Gout: No Help From Vitamin C

Janis C. Kelly

May 16, 2013

Vitamin C added little to the urate-lowering effect of standard gout treatment and was clinically ineffective when used alone, according to a small randomized trial published online May 16 in Arthritis & Rheumatism.

According to lead author Lisa Stamp, PhD, from the University of Otago in Christchurch, New Zealand, the study objective was to determine whether reductions in serum urate reported in a previous article by Huang et al in healthy control participants given vitamin C (500 mg/day) would also occur in patients with gout. If that were the case, the authors reasoned, then vitamin C might be a useful addition to standard gout treatment with allopurinol or probenecid.

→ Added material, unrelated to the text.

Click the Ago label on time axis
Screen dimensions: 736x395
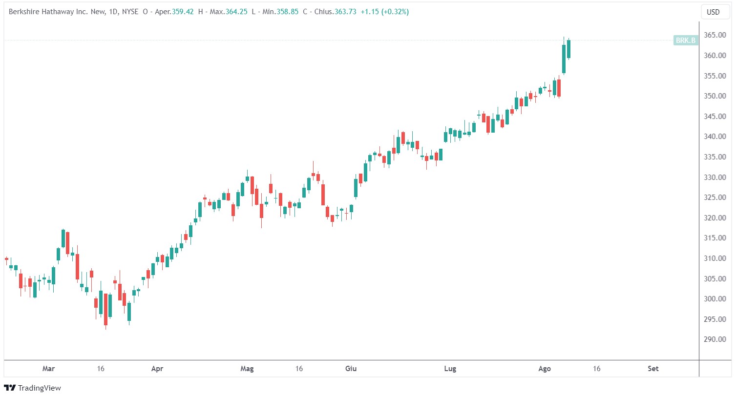(546, 369)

"In gout patients, our study suggests there is no clinical benefit in terms of lowering uric acid levels with 500 mg/day of vitamin C," Dr. Stamp told Medscape Medical News. "There have been suggestions that vitamin C supplementation would be helpful in gout. Most of the previous work that led to these suggestions has been based on studies in healthy subjects. While there may be a decreased risk of developing gout in people with higher vitamin C intake, our study is the first to show that vitamin C is not an effective treatment for gout."

The researchers recruited 40 patients with gout who had urate levels greater than the American College of Rheumatology treatment target level of 0.36 mmol/L (6 mg/100 mL). The 20 patients already taking allopurinol either received an additional 500-mg dose of vitamin C daily or a higher dose of allopurinol. The 20 patients who had not been taking allopurinol at baseline either started taking allopurinol or began taking vitamin C (500 mg/day). The primary outcome measure was reduction in serum urate at week 8.

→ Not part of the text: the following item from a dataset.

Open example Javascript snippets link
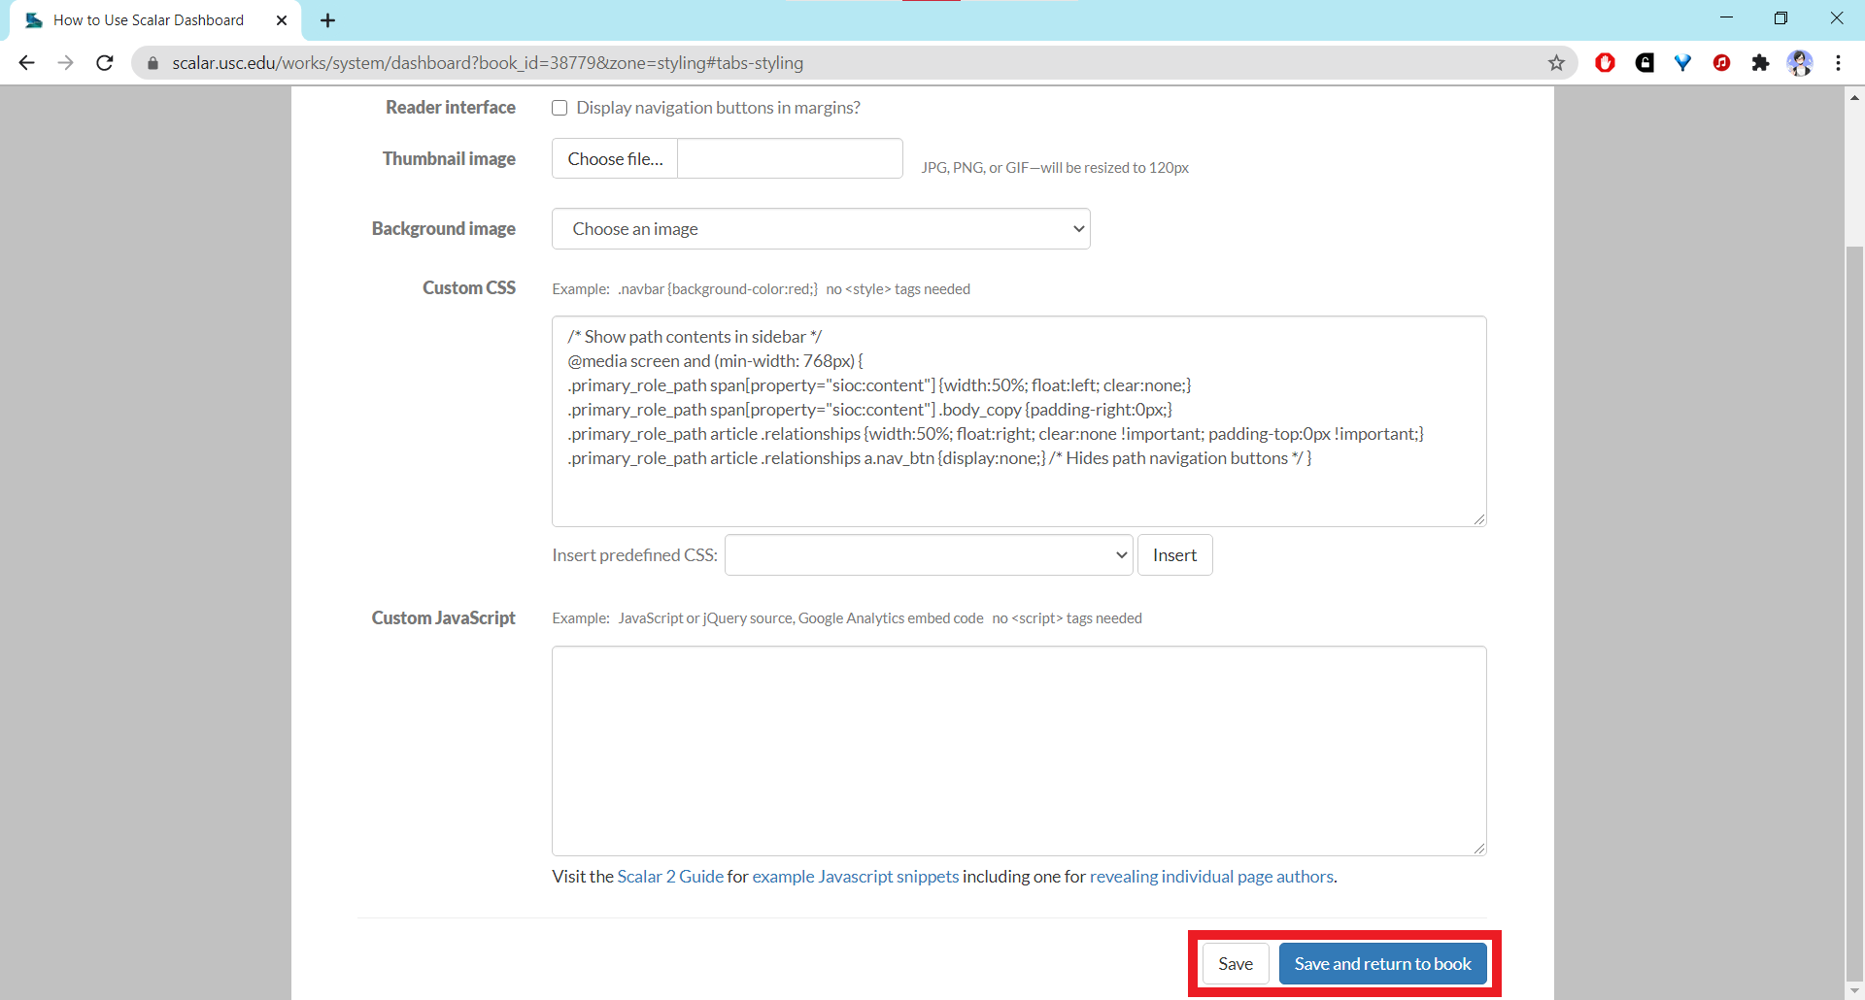1865x1000 pixels. tap(855, 877)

The researchers found that vitamin C increased serum ascorbate levels but did not lower serum urate levels enough to be clinically significant. At 8 weeks, serum urate levels were reduced in those who began taking allopurinol, unchanged in those who began taking vitamin C, reduced in those who added more allopurinol to their baseline urate-lowering therapy, and unchanged in those who added vitamin C to their baseline urate-lowering therapy.

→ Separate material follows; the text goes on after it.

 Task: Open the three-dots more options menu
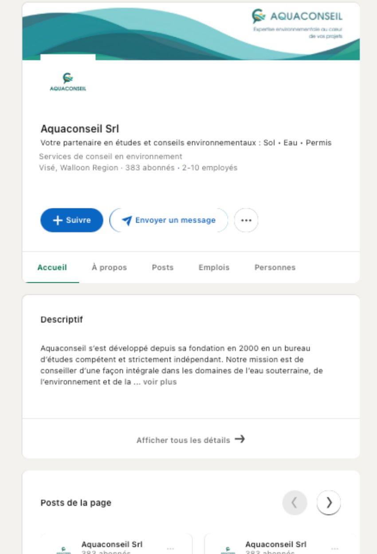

"Vitamin C 500 mg will probably not do any harm but also [may] not be of any benefit in terms of lowering uric acid. I would not recommend it as a treatment for gout, but patients may wish to take it for other reasons," Dr. Stamp said.

The contrast between the results for patients with gout in this study and those for normal participants in the earlier study by Huang et al raises questions about the power of the study, about the vitamin C dose tested, and about ways that patients with gout might differ from normal patients in processing vitamin C.

"As the authors noted, this is a pilot study of 40 gout patients. In contrast, the referenced randomized trial by Huang et al that tested the same dose of 500 mg of daily vitamin C supplementation had 184 participants (without gout). This makes readers wonder whether the smaller sample size (ie, the lower 'power' of the study) could be one of the potential reasons underlying the null results obtained from the current study," Hyon Choi, MD, from the Section of Rheumatology and the Clinical Epidemiology Unit, Boston University Medical School, Massachusetts, told Medscape Medical News. Dr. Choi, who was not involved in this study, has also studied the effect of vitamin C on the risk of developing gout.

According to Dr. Stamp, the 500 mg/day dose of vitamin C was chosen because that dose was used in the previous studies in normal participants.

"The dose of 500 mg/day vitamin is consistent with our previous study including 1387 men. In this study, we found a significant association between greater intakes of vitamin C intake and lower serum uric acid concentrations with a plateau of 500 mg/day. However, it is important to test the association between vitamin C and serum uric acid with different doses in the same population and then test whether there is a dose–response relationship between vitamin C intake and serum uric acid reduction," Xiang Gao, MD, PhD, told Medscape Medical News. Dr. Gao, who is assistant professor and research scientist at Harvard Medical School and Harvard School of Public Health and associate epidemiologist at Brigham and Women's Hospital, Boston, Massachusetts, was not involved in the study.

The study authors, Dr. Choi, and Dr. Gao have disclosed no relevant financial relationships.